Adam Bosworth, a noted computer programmer who joined Google in 2004 to run the company's Health project, has left the company.
A Google spokesperson said:
"Adam is a great talent and was instrumental in starting Google Health. He is now on vacation and has decided to pursue other opportunities after that. Marissa Mayer is taking over the health team in the interim until a new team leader takes over. Google is moving forward with work on our health products."
What? Google had a Health project you ask? It did, but there hasn't been much evidence beyond these screenshots.
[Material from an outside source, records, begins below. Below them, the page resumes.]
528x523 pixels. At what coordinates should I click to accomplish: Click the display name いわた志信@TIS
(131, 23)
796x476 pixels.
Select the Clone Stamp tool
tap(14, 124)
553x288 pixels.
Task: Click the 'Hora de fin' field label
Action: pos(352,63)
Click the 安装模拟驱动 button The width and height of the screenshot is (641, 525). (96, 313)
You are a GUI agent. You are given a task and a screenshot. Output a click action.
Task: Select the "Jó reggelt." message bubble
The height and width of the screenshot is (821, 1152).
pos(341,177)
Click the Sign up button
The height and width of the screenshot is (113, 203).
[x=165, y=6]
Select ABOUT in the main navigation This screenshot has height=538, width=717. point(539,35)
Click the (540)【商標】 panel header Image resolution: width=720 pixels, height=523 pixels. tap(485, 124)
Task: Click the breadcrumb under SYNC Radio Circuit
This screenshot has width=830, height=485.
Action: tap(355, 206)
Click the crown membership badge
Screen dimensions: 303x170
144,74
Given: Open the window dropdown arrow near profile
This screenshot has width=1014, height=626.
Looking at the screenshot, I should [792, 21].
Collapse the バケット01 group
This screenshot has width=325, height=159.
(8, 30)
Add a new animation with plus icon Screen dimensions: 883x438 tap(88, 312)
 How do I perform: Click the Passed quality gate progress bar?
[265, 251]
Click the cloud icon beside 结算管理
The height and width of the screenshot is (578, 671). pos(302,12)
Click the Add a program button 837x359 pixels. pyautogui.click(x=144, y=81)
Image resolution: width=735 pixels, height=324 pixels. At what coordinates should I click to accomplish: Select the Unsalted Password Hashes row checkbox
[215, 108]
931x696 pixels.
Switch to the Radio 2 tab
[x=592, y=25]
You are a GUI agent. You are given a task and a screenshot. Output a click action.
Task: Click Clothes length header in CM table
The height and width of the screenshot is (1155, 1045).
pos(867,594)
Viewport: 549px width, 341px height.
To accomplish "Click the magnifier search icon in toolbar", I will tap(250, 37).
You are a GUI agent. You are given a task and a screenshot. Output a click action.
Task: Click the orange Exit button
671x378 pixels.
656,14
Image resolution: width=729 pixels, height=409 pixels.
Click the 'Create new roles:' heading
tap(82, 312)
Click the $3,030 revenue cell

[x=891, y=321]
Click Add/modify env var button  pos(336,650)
Bosworth has blogged a couple times on what the issues means to the company, and has given a speech about it, (which could be the context of what Google is working on) but that's about it from a consumer-facing standpoint.
Online health info is a booming sector of search. comScore said a few months ago that online health info searches topped 55.3 million for Q1, a 12 percent increase for the year-ago period. MSN Health, Yahoo Health and AOL Health accounted for roughly 20 million of those searches. Think Google isn't interested in that action?
I hate to jump to conclusions, but the situation is such a head-scratcher that I can't control myself. Google hires a hot-shot programmer from BEA (I spoke to him when he was at BEA; he's sharp about all things XML and Web services), he quietly works for them for a few years on a project that could be extremely important to the digitalization of health care, then leaves.
So something went wrong here. There had to be some philosophical difference. Because no one wants to leave Google, right? (stop laughing, this is serious).
The search vendor is arguably one of the best companies to work for, but now, in the space of two weeks, two high-profile guys have left. Bosworth's departure comes two weeks after Google announced George Reyes is retiring from the company. What gives? Is the grass no longer green?Is Google trying to keep pace with Yahoo's revolving door?
To be fair, Bosworth has done his fair share of bouncing around (Borland-Microsoft-CrossGain-BEA-Google), so maybe he got antsy.
We may never know, but Sergey Brin said in Google's last earnings call that the C-level execs would be watching headcount (almost 14,000!), so there are two less heads to worry about (insert drum beats for cheesy joke here).